Pertama: Hukum asal yang diakui oleh nash dan
kaidah-kaidah syariat adalah membiarkan umat bebas dalam jual beli
mereka, dalam mengoperasikan harta benda mereka dalam bingkai hukum
syariat Islam yang penuh perhatian dengan segala kaidah di dalamnya. Hal
itu sesuai dengan firman Allah:
"Hai orang-orang yang beriman, janganlah kamu saling memakan harta
sesamamu dengan jalan yang batil, kecuali dengan jalan perniagaan yang
berlaku dengan suka sama suka diantara kamu. Dan janganlah kamu membunuh
dirimu; sesungguhnya Allah adalah Maha Penyayang kepadamu." (An-Nisa:
29)
Kedua: Tidak ada standarisasi keuntungan tertentu yang
mengikat para pedagang dalam melakukan berbagai transaksi jual beli
mereka. Hal itu dibiarkan sesuai kondisi dunia usaha secara umum dan
kondisi pedagang dan kondisi komoditi barang dagangan, namun dengan
tetap memperhatikan kode etik yang disyariatkan dalam Islam: Sikap
santun, puas, toleransi dan simpel.
Ketiga: Berlimpah
dalil-dalil dalam ajaran syariat yang mewajibkan segala bentuk aktivitas
dibebaskan dari hal-hal yang diharamkan atau bersentuhan dengan hal-hal
haram, seperti penipuan, kecurangan, manipulasi, memanfaatkan
ketidaktahuan orang lain, memanipulasi keuntungan, memonopoli penjualan,
yang kesemuanya berbahaya bagi masyarakat umum maupun kalangan khusus.

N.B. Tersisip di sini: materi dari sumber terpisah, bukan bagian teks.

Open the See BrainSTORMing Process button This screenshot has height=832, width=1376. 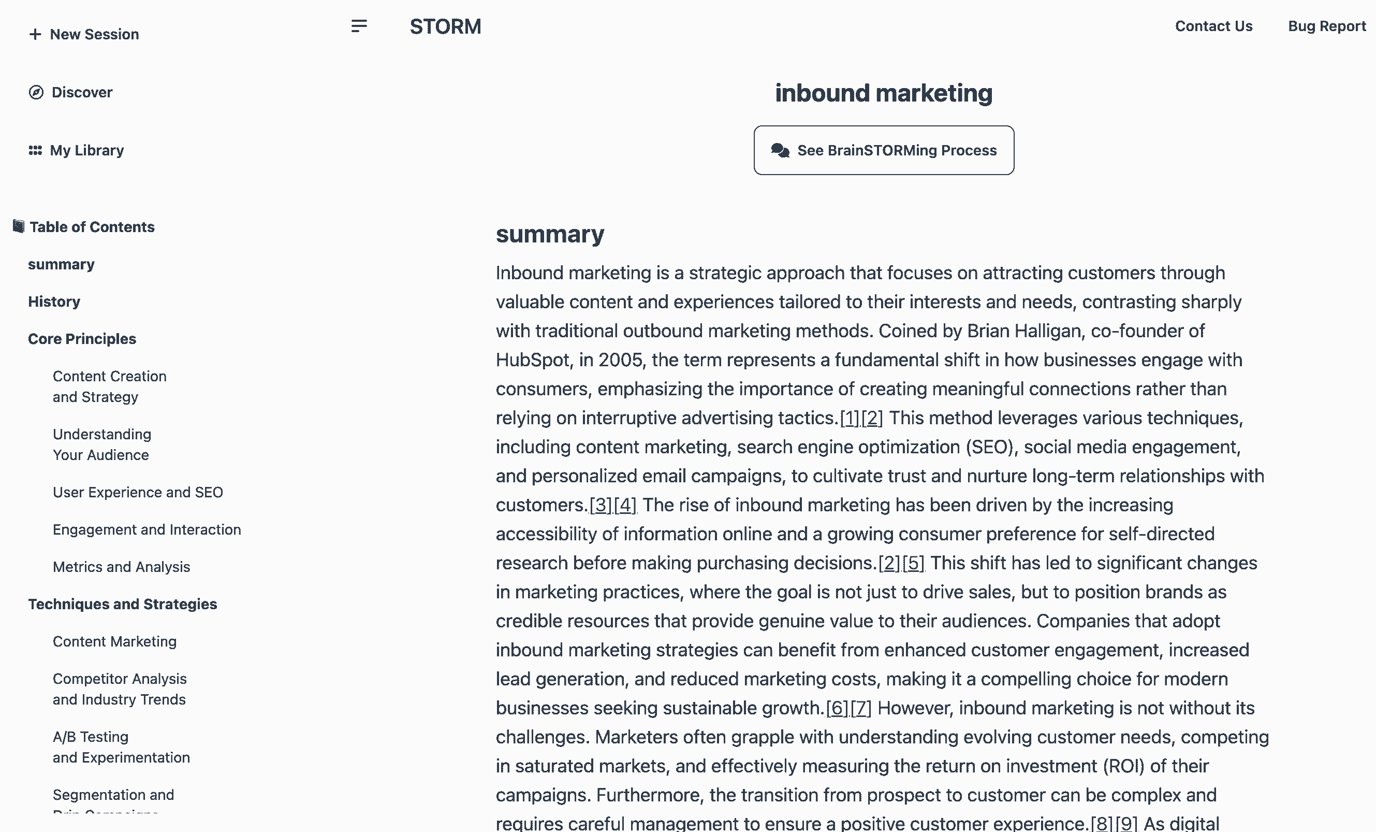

Keempat: Pemerintah tidak boleh ikut campur menentukan standarisasi
harga kecuali kalau melihat adanya ketidakberesan di pasar dan
ketidakberesan harga karena berbagai faktor yang dibuat-buat. Dalam
kondisi demikian, pemerintah boleh turut campur dengan berbagai sarana
yang memungkinkan untuk mengatasi berbagai faktor dan sebab
ketidakberesan, kenaikan harga dan kamuflase berat tersebut.